** Data **
## START

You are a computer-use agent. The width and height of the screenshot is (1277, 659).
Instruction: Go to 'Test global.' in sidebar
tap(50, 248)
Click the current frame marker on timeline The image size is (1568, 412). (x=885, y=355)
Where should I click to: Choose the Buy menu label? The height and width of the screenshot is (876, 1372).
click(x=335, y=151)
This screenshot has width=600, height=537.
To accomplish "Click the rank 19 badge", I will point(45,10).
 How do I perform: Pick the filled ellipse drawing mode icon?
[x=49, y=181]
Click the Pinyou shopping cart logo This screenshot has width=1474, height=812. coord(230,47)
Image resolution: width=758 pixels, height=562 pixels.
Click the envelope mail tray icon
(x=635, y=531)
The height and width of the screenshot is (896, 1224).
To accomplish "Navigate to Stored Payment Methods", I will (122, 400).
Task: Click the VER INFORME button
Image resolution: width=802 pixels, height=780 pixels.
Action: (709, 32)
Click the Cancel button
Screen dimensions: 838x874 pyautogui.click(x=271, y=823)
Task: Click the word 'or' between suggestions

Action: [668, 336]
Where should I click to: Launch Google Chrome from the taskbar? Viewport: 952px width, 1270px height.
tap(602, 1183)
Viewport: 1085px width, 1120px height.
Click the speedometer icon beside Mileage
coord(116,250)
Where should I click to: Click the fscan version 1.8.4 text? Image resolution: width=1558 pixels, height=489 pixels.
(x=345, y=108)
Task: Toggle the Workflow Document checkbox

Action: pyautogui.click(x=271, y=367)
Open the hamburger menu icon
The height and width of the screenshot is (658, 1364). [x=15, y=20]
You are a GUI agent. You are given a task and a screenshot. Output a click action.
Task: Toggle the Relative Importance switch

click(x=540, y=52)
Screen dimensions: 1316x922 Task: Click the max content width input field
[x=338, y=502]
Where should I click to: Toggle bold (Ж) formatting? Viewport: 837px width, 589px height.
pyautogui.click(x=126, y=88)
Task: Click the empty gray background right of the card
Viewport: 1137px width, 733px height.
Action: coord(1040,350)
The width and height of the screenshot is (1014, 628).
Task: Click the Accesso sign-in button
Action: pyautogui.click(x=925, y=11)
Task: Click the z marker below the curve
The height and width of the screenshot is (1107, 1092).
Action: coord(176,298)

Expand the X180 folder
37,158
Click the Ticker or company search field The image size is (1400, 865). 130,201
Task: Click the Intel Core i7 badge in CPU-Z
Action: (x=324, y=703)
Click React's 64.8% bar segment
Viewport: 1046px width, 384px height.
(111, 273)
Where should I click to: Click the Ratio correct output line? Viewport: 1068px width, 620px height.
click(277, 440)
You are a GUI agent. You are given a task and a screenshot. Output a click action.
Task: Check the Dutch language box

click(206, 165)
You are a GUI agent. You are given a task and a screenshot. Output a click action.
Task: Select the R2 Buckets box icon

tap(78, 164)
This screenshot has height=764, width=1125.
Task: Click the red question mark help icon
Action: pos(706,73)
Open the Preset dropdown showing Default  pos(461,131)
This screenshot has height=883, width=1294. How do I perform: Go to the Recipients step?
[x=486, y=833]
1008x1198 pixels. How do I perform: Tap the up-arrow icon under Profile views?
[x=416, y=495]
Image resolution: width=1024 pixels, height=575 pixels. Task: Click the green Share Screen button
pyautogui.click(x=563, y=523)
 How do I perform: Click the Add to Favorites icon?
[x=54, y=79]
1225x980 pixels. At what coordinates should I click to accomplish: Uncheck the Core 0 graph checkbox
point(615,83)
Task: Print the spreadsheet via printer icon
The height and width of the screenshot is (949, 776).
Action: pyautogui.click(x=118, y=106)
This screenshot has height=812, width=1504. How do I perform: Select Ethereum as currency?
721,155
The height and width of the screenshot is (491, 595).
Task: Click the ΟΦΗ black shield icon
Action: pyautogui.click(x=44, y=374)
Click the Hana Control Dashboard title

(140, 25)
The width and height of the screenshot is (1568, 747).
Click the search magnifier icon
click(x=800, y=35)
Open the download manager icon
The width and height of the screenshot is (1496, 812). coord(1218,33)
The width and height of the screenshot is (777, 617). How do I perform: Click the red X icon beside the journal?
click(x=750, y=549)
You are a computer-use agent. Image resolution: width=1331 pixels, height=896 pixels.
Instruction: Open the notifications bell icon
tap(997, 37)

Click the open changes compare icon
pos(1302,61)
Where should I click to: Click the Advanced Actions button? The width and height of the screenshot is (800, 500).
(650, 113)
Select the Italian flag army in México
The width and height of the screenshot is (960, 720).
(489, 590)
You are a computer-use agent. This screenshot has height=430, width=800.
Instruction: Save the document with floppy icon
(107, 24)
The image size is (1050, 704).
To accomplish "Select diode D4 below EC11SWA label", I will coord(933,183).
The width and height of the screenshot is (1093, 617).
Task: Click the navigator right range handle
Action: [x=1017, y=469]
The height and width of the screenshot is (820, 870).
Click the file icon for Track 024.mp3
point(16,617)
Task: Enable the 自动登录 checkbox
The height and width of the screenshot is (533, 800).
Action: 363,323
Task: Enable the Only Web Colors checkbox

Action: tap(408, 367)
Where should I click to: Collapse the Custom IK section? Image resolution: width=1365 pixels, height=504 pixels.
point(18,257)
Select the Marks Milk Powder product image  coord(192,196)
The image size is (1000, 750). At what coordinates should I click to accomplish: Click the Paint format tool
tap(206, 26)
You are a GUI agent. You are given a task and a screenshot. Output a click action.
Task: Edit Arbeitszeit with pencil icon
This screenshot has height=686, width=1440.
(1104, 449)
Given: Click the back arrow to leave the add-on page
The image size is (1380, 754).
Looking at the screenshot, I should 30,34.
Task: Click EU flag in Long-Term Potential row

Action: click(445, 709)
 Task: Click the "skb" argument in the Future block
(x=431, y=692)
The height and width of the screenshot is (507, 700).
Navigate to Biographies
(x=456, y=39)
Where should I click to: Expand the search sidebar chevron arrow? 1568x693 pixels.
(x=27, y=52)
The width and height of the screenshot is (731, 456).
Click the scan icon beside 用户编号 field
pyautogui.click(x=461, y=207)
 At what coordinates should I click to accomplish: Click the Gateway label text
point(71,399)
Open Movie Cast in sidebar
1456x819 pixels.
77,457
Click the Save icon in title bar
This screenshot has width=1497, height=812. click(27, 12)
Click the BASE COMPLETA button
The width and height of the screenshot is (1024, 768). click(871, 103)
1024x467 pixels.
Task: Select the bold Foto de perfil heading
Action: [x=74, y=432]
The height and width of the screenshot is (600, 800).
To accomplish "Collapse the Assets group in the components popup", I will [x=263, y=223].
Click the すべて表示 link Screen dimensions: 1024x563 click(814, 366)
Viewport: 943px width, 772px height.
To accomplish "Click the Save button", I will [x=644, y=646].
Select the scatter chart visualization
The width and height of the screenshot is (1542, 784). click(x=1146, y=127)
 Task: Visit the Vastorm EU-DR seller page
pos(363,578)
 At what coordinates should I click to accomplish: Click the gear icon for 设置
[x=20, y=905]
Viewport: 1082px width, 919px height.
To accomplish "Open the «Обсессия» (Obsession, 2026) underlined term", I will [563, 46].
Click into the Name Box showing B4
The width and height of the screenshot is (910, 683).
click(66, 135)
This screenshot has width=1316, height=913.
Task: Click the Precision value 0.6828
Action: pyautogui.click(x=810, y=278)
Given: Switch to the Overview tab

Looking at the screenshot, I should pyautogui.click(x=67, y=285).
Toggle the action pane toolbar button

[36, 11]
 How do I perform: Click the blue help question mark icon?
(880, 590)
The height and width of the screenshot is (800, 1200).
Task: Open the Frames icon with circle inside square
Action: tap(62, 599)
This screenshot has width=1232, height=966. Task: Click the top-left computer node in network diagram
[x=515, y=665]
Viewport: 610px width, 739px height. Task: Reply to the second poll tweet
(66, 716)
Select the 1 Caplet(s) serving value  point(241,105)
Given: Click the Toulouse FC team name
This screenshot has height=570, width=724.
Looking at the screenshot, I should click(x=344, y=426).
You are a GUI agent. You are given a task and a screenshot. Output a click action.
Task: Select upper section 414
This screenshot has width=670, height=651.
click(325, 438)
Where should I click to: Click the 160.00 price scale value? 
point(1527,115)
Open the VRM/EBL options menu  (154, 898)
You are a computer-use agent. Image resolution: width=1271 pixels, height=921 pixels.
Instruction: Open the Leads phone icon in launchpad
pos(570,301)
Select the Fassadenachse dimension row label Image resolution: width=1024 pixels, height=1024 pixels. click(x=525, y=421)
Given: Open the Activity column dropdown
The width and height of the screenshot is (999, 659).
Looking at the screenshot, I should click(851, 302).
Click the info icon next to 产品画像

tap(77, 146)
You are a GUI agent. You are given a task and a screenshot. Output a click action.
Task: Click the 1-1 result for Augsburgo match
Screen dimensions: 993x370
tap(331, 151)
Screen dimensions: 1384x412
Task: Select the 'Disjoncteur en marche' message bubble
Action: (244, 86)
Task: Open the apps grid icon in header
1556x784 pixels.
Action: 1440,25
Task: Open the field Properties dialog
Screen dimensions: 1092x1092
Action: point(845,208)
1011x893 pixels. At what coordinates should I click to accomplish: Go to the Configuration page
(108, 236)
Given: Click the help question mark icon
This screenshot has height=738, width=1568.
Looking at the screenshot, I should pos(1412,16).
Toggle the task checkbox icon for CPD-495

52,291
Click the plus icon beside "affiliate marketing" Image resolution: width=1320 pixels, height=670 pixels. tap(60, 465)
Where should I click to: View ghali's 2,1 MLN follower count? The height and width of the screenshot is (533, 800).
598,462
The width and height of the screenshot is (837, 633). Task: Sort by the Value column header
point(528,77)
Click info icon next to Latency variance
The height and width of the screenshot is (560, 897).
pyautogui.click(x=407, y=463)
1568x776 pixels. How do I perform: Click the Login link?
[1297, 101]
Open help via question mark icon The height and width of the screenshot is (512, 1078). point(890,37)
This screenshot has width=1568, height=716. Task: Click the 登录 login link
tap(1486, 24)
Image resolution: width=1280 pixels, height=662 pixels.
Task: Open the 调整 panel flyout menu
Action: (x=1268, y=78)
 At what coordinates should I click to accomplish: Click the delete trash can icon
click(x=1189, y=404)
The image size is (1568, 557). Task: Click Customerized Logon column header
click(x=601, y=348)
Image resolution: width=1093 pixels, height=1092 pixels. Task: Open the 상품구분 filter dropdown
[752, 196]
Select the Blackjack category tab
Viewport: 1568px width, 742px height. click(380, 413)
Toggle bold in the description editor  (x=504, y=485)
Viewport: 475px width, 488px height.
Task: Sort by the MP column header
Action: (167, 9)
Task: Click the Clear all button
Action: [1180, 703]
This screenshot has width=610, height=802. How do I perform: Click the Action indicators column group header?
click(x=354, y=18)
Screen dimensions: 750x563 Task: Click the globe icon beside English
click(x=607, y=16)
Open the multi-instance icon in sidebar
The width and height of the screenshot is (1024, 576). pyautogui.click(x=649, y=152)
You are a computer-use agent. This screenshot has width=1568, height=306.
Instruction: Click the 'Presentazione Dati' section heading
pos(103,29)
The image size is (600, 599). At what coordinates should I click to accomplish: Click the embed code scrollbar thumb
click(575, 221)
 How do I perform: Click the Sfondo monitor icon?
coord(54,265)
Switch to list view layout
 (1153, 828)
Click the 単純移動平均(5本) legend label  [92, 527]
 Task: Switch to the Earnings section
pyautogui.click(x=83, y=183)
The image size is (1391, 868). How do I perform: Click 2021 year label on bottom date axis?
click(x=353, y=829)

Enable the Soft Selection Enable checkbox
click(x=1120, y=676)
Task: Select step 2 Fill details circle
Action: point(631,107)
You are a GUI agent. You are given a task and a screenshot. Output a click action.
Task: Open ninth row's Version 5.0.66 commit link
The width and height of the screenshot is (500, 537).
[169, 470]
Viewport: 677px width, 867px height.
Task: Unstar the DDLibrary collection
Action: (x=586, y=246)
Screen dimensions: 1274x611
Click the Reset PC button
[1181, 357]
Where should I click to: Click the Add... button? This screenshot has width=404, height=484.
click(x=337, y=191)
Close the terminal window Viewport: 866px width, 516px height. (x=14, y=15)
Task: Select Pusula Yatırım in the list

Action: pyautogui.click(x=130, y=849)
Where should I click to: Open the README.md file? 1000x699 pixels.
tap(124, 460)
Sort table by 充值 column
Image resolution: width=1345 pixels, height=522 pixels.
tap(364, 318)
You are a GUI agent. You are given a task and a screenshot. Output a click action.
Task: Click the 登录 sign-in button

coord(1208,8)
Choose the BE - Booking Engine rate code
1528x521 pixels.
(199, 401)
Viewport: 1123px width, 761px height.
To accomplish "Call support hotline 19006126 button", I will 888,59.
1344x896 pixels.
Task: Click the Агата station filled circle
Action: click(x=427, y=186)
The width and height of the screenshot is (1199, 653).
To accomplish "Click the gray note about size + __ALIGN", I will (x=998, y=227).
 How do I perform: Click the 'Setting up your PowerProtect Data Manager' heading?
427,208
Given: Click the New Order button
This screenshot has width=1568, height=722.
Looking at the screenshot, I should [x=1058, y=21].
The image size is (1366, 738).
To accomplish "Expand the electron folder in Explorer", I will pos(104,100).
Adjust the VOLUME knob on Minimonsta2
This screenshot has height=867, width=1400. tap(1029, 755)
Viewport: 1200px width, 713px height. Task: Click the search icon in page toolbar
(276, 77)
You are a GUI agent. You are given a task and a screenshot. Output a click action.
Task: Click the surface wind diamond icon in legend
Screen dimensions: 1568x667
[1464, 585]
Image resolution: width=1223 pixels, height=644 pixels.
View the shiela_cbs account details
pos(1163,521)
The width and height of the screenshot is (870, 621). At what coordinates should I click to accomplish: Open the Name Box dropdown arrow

## END

** Given instruction **
Output the lines from the one containing "The image size is (1391, 868)." through the one containing "Action: point(631,107)", inclusive, as a Markdown table with the columns Number and Line. Skip any blank lines.

** Written answer **
| Number | Line |
|---|---|
| 1 | The image size is (1391, 868). How do I perform: Click 2021 year label on bottom date axis? |
| 2 | click(x=353, y=829) |
| 3 | Enable the Soft Selection Enable checkbox |
| 4 | click(x=1120, y=676) |
| 5 | Task: Select step 2 Fill details circle |
| 6 | Action: point(631,107) |